Bir mürşid efendiye sormuşlar Ayasofya ne zaman ibadete açılır diye. O da, ne zaman Sultanahmed sabah namazında dolar, dışarıya taşar, o zaman açılır demiş. Aynı hesap, bırakın sultanı, halifeyi insan yetiştirin.
Müjdeniz için sağolun. Yalnız ben şu genel af olayına kafayı taktım. En son genel af ilan edildikten sonra arabamı çaldırdım, alt komşuma 8 defa hırsız girdi, akrabalarımdan birini kapkaççı sürükledi. Eh siz bir daha yakalayıp kolunu kesene kadar yine olan vatandaşa olacak desenize.

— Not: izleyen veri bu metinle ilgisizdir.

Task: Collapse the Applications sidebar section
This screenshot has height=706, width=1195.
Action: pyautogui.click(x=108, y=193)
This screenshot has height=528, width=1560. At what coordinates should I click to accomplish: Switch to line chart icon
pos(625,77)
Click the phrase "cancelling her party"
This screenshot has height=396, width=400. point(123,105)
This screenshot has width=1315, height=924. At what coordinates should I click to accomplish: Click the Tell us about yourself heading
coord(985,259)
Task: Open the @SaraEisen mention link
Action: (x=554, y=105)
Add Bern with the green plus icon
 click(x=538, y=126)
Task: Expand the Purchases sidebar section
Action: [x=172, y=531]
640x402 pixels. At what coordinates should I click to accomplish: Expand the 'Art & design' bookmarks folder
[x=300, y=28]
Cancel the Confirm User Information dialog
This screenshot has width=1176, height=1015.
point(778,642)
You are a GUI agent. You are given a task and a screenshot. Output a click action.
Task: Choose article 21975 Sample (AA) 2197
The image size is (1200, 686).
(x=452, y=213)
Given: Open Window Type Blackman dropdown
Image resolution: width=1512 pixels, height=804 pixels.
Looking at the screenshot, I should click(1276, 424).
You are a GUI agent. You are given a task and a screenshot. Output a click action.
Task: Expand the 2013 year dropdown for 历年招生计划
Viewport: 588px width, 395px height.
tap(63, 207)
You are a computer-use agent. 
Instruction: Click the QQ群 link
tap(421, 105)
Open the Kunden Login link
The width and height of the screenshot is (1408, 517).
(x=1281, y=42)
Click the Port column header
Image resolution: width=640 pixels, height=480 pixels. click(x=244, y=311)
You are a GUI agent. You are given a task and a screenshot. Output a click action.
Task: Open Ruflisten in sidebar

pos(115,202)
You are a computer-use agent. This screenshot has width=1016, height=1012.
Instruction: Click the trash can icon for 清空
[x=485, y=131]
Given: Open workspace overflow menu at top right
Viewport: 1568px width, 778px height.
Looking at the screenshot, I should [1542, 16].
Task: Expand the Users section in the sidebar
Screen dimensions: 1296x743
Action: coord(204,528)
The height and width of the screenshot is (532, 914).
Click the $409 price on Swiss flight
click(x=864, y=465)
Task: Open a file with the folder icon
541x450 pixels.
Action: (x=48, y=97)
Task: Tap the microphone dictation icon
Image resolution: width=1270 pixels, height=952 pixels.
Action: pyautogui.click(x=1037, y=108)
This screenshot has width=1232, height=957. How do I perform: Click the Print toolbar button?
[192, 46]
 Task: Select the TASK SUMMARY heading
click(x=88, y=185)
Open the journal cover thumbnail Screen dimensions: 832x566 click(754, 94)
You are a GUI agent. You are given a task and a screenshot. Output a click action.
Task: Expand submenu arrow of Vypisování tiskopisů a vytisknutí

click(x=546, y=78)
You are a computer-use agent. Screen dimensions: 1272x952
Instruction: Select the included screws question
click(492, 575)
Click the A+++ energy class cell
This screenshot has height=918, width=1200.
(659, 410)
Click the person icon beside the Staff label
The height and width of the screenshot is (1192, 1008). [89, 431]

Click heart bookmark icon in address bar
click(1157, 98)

Bir de acaba halifenizin Kürt sorunu, alevi sorunu, cari açık, işsizlik, azınlıkların gayrimenkulleri, özelleştirme, bor madenlerinin kullanımı filan ile ilgili görüşleri nedir, kendisinin ilmi vechesi nedir, ne kadar yetkindir, cemaatler ve tarikatler konusunda ne yapmayı düşünmektedir. O kadar esrarengiz ki, halifemiz olacak ama son ana kadar gizli… Böylesi daha mı heyecanlı oluyor?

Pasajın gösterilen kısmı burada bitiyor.